-- Work instructions --
For the material below, state how many lines have the word "computer" in them, with no other words.

-- Raw data --

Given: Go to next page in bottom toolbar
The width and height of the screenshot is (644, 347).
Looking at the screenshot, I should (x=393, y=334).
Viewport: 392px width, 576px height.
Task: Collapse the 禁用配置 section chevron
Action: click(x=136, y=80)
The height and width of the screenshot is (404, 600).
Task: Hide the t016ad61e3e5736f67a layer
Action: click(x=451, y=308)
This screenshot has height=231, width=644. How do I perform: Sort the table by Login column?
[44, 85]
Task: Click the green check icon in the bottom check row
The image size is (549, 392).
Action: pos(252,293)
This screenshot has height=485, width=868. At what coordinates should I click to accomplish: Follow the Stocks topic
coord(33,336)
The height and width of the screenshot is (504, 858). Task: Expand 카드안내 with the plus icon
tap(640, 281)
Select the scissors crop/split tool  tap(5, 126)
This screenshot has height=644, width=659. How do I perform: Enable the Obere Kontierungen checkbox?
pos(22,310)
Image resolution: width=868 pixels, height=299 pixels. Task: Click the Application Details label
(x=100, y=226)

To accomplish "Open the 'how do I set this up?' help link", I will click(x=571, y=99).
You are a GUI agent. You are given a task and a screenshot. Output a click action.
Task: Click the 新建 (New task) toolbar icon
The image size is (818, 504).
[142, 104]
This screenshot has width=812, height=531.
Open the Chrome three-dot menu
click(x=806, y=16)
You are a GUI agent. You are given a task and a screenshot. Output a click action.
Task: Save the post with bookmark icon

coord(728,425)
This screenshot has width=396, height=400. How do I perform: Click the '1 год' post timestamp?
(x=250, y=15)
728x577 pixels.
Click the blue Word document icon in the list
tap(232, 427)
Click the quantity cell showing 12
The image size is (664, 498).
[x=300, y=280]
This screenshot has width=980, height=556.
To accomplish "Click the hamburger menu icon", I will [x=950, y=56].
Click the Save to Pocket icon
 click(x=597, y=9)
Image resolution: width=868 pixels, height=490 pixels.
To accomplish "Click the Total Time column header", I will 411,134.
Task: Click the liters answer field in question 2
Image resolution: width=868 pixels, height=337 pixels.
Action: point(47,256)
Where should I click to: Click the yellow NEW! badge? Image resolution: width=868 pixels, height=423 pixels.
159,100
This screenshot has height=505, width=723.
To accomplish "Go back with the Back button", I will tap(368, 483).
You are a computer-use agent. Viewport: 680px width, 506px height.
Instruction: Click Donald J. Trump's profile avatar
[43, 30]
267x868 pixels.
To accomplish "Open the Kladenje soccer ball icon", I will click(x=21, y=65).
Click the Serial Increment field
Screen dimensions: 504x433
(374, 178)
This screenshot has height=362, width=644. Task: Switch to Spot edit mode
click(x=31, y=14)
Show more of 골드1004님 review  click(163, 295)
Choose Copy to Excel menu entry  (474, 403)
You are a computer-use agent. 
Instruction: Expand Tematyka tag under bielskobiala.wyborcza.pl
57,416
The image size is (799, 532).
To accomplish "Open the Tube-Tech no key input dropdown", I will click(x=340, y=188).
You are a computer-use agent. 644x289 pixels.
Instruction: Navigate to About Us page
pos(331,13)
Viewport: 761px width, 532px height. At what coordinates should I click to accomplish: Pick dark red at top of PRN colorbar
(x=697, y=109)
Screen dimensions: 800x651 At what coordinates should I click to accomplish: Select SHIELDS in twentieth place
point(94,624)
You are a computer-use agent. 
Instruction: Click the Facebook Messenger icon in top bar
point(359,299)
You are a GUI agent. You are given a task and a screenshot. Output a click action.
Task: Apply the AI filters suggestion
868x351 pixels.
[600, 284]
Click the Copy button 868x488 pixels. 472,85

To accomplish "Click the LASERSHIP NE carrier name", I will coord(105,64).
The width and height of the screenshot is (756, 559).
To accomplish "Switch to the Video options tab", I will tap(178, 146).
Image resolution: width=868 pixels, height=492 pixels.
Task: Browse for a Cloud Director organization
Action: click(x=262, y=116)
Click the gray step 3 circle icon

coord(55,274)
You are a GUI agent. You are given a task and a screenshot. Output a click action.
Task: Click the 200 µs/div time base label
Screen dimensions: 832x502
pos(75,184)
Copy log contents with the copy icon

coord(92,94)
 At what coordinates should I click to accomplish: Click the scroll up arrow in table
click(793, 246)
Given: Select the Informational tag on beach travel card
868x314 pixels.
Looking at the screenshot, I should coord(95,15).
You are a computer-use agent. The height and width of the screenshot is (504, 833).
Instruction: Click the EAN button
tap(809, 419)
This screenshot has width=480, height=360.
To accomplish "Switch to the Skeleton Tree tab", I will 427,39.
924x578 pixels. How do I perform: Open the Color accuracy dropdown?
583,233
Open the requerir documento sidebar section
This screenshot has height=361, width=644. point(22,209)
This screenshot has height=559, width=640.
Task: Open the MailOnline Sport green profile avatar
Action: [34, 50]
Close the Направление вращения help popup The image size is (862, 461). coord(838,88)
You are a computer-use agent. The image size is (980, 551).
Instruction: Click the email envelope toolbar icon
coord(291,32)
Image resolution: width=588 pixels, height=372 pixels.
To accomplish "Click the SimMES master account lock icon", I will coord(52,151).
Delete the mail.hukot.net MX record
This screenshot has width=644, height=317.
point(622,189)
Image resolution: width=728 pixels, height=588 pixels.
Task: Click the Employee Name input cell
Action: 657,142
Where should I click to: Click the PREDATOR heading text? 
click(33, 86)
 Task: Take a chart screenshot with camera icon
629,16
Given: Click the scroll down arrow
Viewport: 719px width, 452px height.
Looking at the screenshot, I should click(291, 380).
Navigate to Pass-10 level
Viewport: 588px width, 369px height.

-- Solution to this task --
6